The graph of Philadelphia pain shows no single game at all comparable to this.  The closest one, the 1-0 game where Ruiz stole home, did have a higher LI in it (7.02 when Ruben Amaro came to bat in the ninth) but nothing like the repetition here, the pounding on the sore spot.  Amaro struck out and their game was over; our man struck out and we had to go through it three more times.

Maybe it's not until you add in the season pressure that you'll see Cincinnati pulling away.  The Reds are given a second chance.  St. Louis miraculously loses two to the Mets while we win one.  Tie again.  Only now there are only two games left.  Each game is so crucial.  Our ∆POFF number, showing the difference the game will make in our season — is 44.6.  Way beyond anything Philadelphia has seen. 

You've got pain possibility of the highest magnitude here, only now it's going to be pain with irony.  We're playing Philadelphia.  The great losers.  They're out of it now, mangled, on their way from the emergency room to their beds.  The last guys in the world you'd expect to put up a fight.

Well, it's still living drama for us, and here we go, a run in the first and two more in the sixth and, with Jim O'Toole in his groove it looks like we've got it.  We enter the eighth with a win expectation (WE, see http://www.baseball-reference.com/boxes/) of 94%. 
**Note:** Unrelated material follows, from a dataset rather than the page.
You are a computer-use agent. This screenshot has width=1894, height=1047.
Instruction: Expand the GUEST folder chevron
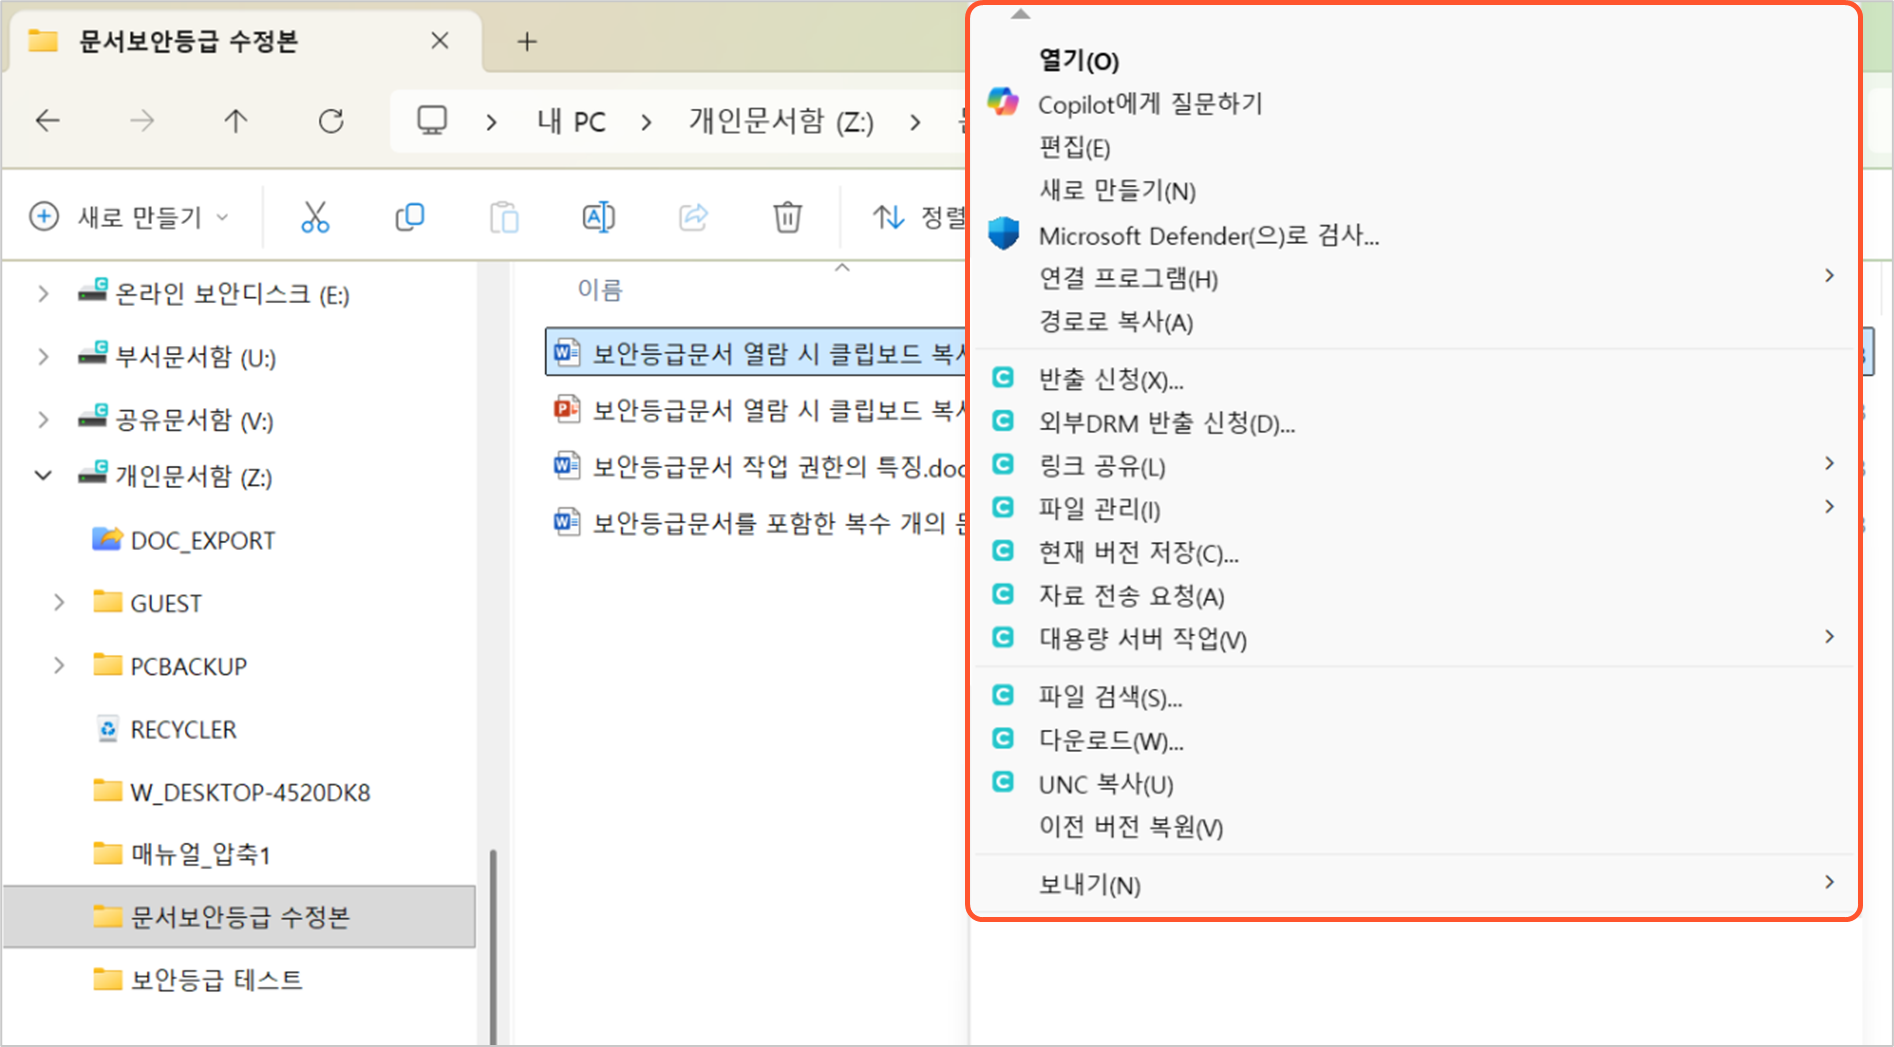click(x=59, y=603)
What we Cincinnati fans need is a pain gauge on our arms.  Like a blood pressure cuff.  Something the pain umpire could see.  Thomas, single.  Rojas, walk.  Taylor, single.  Callison comes up and the LI is up to 3.42.  Add that to our game anxiety, the base for every batter, and you get 47.88.  Off the charts.  Acting manager Sisler brings in Billy McCool, our Billy, our savior down the stretch.  He strikes out Callison!  Billy McCool.  Billy McCool.  We roll the name with love.  One more out now, Billy.  Richie Allen.  FAI still up there, at 47.33.

Well, why drag it out.  Allen triples, Johnson doubles, and Philadelphia, that mangled snake, leads 4-3.

Our ninth inning was made for those whose universe has a place for malice.  There could not have been arranged, in the rotation of batsmen, a combination of names more likely to raise our hopes than "Pinson," "Robinson," and "Johnson."  Or set us up for three deeper jabs of pain.  Pinson grounds out, Robinson grounds out, and Johnson strikes out.  Just when we thought we had had all the downers we could bear the fates — gods, the universe — lift us up so we can be dashed to the ground again.

Where this leaves us in the pain competition I frankly am not sure.  I don't want to claim too much.  I admit that Philadelphia suffered longer.  But I think that Cincinnati suffered so intensely in those last few days that the total, the area under the curve, must be close. 

Try picturing the graph.  Remember that Joe Morgan, in the eyes of Bill James (the father of the new baseball statistics), beat out all the other second basemen by having just two years, 1975 and 1976, way beyond anybody else's years.  The Reds' 1964 graph will look like Morgan's graph.  Two tremendous peaks put him on top.